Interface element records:
*-*-*

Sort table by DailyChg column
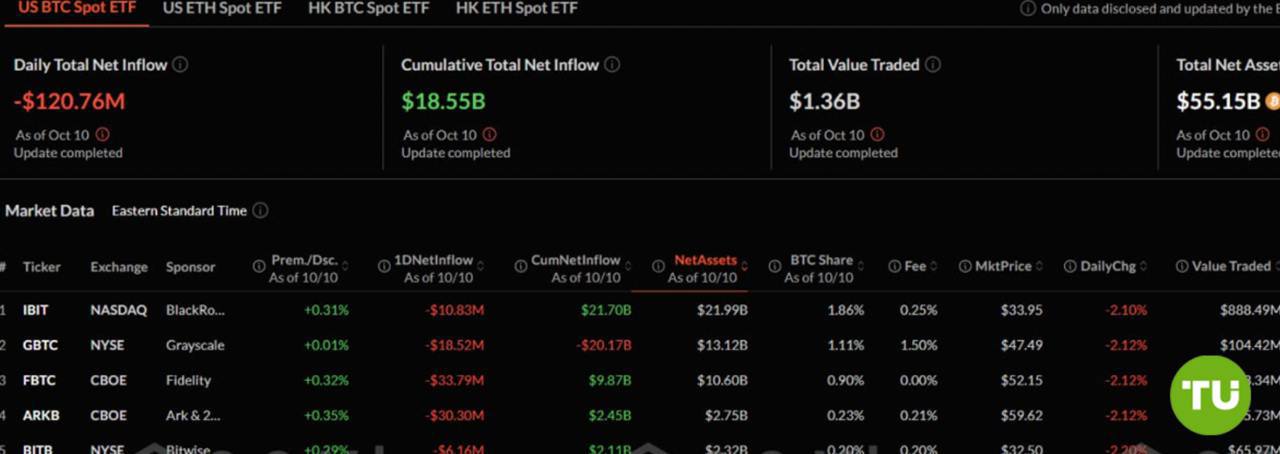Screen dimensions: 1280x454 [x=1144, y=266]

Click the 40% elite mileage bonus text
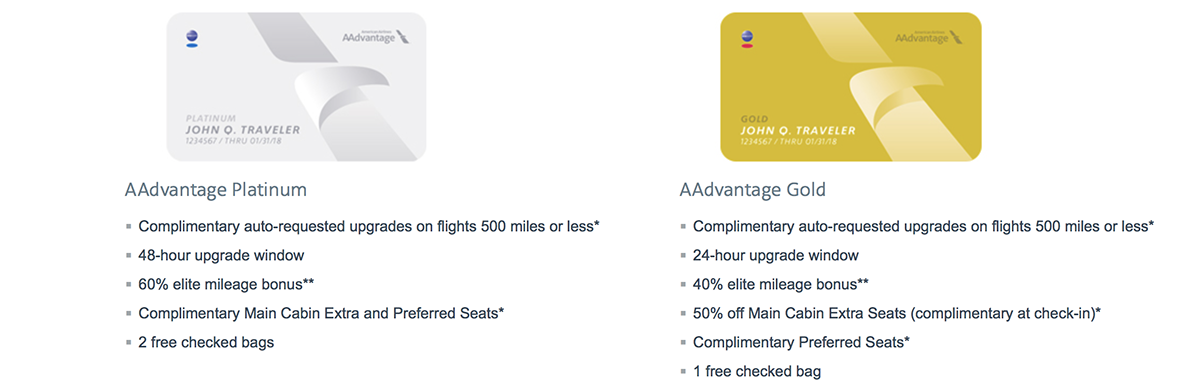click(781, 284)
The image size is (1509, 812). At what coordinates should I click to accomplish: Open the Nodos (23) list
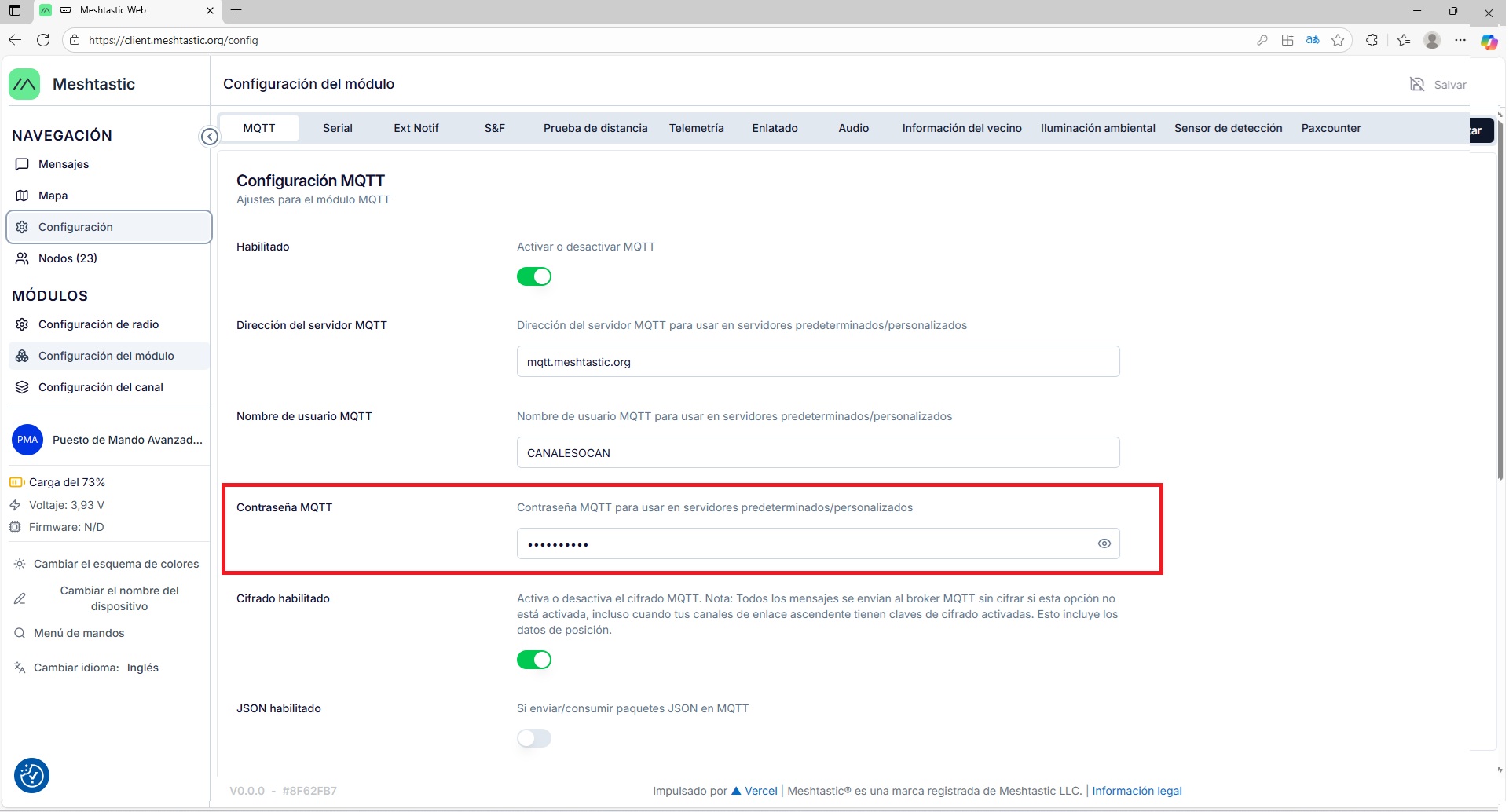point(68,258)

*-*-*

§ **PROBLEM REQUIREMENTS**: Format the lines of the entries above as a numbered list, skipping blank lines and leaving out the pictures.

§ **EXERCISE RESPONSE**:
1. Sort table by DailyChg column
2. Screen dimensions: 1280x454 [x=1144, y=266]
3. Click the 40% elite mileage bonus text
4. click(781, 284)
5. The image size is (1509, 812). At what coordinates should I click to accomplish: Open the Nodos (23) list
6. point(68,258)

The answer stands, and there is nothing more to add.